Red Hat Enterprise Linux CoreOS (RHCOS) underpins Red Hat OpenShift, the industry’s leading hybrid cloud application platform powered by Kubernetes. RHCOS demonstrates the flexibility that Red Hat delivers to customers by providing a comprehensive, dedicated and container-optimized base operating system.
As part of our Secure Software Development Lifecycle (Secure SDLC) practices, Red Hat provides granular and accessible security metadata, improving security risk identification across the Red Hat portfolio. This article covers some of the recent improvements in the security data for RHCOS.
What is RHCOS?
RHCOS is a dedicated, container-optimized operating system only available and supported as part of OpenShift.
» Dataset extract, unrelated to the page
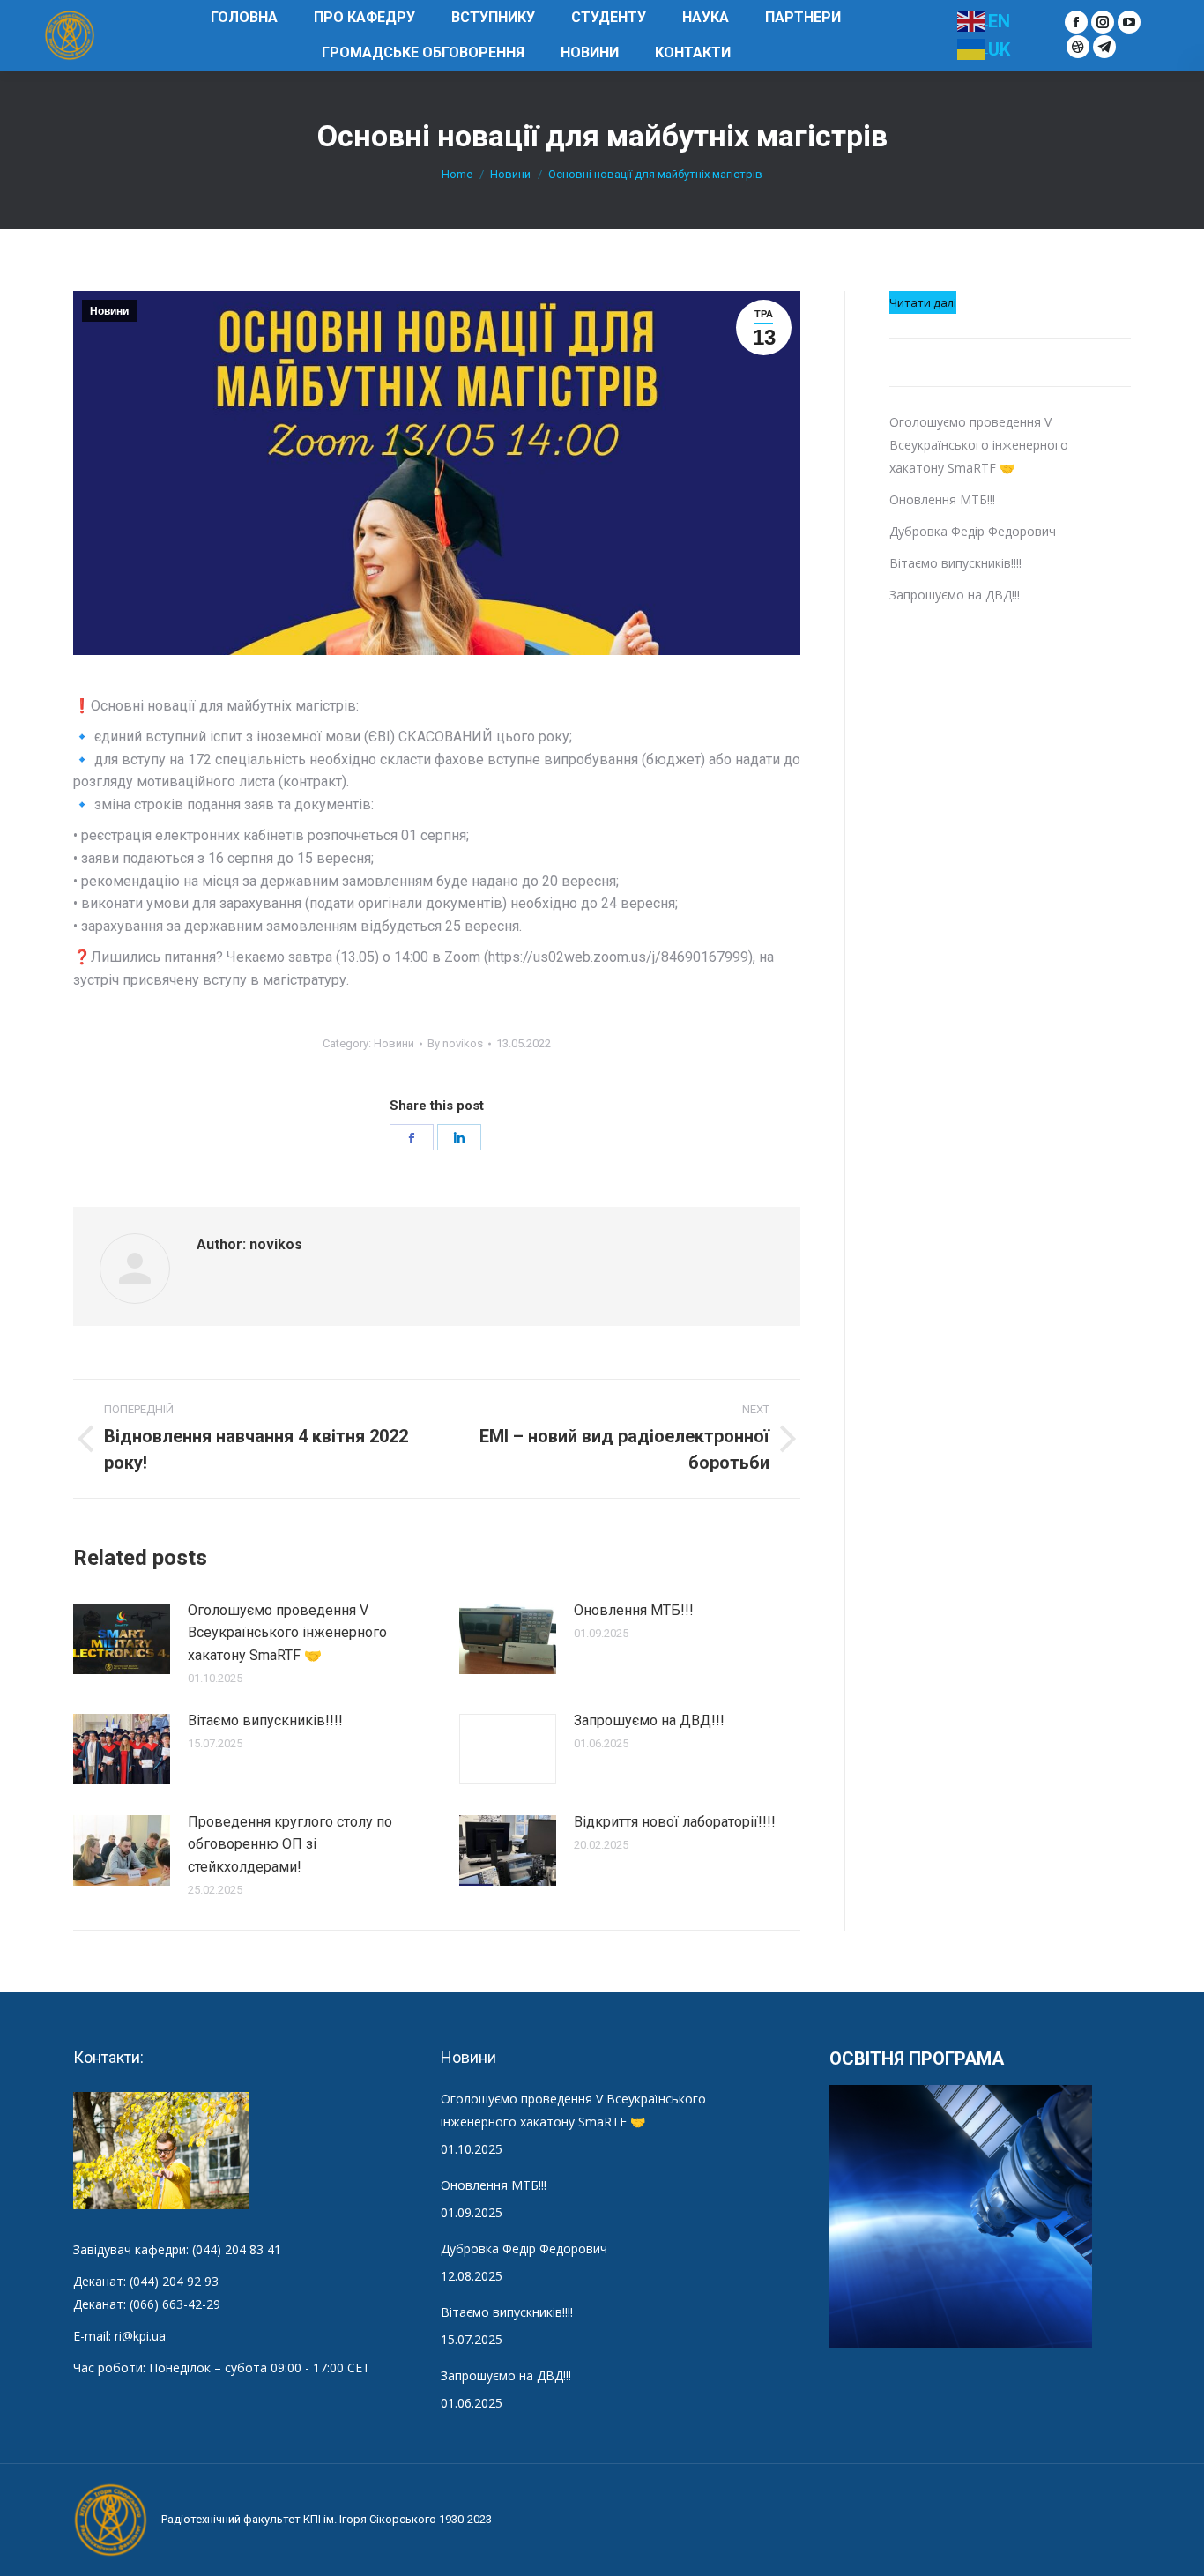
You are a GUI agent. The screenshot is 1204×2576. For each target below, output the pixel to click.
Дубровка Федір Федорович (972, 531)
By (455, 1043)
RHCOS is the only supported operating system for the OpenShift control plane or master machines. Traditional Red Hat Enterprise Linux (RHEL) can be used on the OpenShift compute nodes, also known as worker machines, but then users lose access to the RHCOS features for these nodes, including things like controlled immutability, rpm-ostree upgrades, updates through the Machine Config Operator and many more.
A full list of RHCOS features can be found in the RHCOS documentation.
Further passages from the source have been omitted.